I don't ever remember paying a Doctor or Lawyer for a consultation, have you?

I don't know how you are going to "sell" your services if you are unwilling to meet with people.


----------



## EricBrancard (Jun 8, 2012)

sailfish27 said:


> I don't ever remember paying a Doctor or Lawyer for a consultation, have you?
> 
> I don't know how you are going to "sell" your services if you are unwilling to meet with people.


Are the doctor or lawyer coming to you for said consultation? Are they providing a scope of work and a cost up front? Consultation with those types of professionals are measured in minutes of time, not hours. Anything beyond scratching the surface they are being paid for.


----------



## 1designbuilder (Jan 20, 2015)

EricBrancard said:


> Are the doctor or lawyer coming to you for said consultation? Are they providing a scope of work and a cost up front? Consultation with those types of professionals are measured in minutes of time, not hours. Anything beyond scratching the surface they are being paid for.
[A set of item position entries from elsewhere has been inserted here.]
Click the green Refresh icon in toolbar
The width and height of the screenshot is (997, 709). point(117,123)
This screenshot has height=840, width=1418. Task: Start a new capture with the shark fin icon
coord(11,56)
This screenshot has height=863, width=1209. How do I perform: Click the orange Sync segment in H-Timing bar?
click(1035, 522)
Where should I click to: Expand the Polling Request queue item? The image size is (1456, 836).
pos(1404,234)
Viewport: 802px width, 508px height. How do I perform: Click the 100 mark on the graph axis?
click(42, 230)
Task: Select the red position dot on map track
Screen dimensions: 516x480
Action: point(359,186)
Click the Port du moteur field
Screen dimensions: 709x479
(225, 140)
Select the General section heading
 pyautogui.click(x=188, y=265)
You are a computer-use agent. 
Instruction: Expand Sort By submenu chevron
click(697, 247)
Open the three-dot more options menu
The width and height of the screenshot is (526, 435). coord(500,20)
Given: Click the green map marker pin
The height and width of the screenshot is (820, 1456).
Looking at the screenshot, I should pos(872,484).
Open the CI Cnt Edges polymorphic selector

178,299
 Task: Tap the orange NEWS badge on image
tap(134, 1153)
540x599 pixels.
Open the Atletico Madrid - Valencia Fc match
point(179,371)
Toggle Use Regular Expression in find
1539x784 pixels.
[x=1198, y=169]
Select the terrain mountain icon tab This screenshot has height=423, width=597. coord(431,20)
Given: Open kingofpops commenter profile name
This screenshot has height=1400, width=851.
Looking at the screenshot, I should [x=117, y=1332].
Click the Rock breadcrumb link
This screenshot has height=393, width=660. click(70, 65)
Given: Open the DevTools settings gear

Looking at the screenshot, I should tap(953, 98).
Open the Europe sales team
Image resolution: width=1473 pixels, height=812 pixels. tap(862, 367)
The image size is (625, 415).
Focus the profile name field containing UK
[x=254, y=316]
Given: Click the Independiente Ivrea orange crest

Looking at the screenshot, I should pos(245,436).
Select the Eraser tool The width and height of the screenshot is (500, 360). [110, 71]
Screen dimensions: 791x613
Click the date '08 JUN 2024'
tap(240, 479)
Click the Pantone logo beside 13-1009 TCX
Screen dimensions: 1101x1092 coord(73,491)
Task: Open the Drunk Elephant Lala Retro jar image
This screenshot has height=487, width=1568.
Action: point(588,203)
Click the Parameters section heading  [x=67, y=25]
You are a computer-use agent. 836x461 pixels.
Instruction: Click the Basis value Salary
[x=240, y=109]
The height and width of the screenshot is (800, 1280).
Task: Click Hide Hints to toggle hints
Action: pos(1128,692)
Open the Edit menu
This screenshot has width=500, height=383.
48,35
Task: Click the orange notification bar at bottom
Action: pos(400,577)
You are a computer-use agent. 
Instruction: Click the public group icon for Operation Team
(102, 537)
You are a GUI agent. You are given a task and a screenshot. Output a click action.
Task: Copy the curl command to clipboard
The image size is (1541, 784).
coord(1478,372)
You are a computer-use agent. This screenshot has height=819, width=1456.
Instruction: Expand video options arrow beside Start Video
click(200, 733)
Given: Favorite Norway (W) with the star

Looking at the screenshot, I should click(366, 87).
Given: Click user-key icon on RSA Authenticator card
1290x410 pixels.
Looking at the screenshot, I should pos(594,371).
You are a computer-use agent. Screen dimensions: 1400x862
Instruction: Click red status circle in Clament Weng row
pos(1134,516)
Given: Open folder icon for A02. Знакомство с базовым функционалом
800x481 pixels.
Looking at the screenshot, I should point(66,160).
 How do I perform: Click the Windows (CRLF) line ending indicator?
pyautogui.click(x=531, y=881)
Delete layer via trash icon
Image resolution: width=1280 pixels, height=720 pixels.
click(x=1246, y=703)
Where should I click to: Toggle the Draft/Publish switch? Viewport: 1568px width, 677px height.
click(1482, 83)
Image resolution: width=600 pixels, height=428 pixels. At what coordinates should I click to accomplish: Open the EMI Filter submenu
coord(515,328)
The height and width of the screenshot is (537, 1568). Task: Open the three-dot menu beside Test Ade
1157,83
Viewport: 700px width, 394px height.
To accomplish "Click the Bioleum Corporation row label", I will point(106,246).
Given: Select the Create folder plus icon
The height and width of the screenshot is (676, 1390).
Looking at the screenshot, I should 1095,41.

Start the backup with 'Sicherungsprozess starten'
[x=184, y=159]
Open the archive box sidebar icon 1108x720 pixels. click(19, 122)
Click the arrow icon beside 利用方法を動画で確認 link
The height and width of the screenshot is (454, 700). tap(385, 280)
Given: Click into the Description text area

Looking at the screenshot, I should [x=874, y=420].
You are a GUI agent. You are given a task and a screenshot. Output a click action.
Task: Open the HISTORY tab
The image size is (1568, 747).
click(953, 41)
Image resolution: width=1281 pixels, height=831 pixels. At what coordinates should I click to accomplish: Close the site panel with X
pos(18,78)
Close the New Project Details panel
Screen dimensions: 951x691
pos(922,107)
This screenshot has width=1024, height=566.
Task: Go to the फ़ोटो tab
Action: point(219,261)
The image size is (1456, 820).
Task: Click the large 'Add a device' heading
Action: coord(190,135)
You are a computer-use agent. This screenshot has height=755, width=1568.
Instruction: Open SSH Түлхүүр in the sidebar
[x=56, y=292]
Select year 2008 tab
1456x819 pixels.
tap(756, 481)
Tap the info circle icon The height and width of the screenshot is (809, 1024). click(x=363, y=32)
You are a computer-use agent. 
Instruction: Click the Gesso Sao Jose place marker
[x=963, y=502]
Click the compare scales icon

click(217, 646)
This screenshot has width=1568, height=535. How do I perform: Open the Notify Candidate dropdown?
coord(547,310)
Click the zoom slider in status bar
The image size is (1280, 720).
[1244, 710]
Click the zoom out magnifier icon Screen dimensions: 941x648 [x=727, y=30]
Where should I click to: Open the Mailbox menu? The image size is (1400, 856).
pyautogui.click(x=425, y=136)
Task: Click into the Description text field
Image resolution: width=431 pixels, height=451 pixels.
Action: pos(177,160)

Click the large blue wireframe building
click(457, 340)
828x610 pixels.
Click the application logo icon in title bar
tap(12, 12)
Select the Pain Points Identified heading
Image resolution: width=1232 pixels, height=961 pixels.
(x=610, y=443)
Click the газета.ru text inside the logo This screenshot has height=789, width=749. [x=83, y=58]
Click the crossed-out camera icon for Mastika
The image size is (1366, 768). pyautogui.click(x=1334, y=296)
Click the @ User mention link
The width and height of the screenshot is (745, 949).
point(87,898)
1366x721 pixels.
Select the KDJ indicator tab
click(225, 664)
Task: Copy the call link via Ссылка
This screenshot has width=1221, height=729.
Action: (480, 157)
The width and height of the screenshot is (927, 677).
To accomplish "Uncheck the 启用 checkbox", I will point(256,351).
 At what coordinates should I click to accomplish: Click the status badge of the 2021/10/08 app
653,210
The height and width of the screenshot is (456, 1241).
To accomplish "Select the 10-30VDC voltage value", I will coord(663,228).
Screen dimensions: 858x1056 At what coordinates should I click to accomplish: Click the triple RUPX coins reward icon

I believe that you have to make a decision on how you do business with everyone. This way you keep the playing field level. Dealing with people can be difficult and some decision that one makes are based on a "gut" feeling. I will also say, only because one of my best friends is a doctor, they do get paid for just seeing you.


----------



## sunkist (Apr 27, 2012)

1designbuilder said:


> I believe that you have to make a decision on how you do business with everyone. This way you keep the playing field level. Dealing with people can be difficult and some decision that one makes are based on a "gut" feeling. I will also say, only because one of my best friends is a doctor, they do get paid for just seeing you.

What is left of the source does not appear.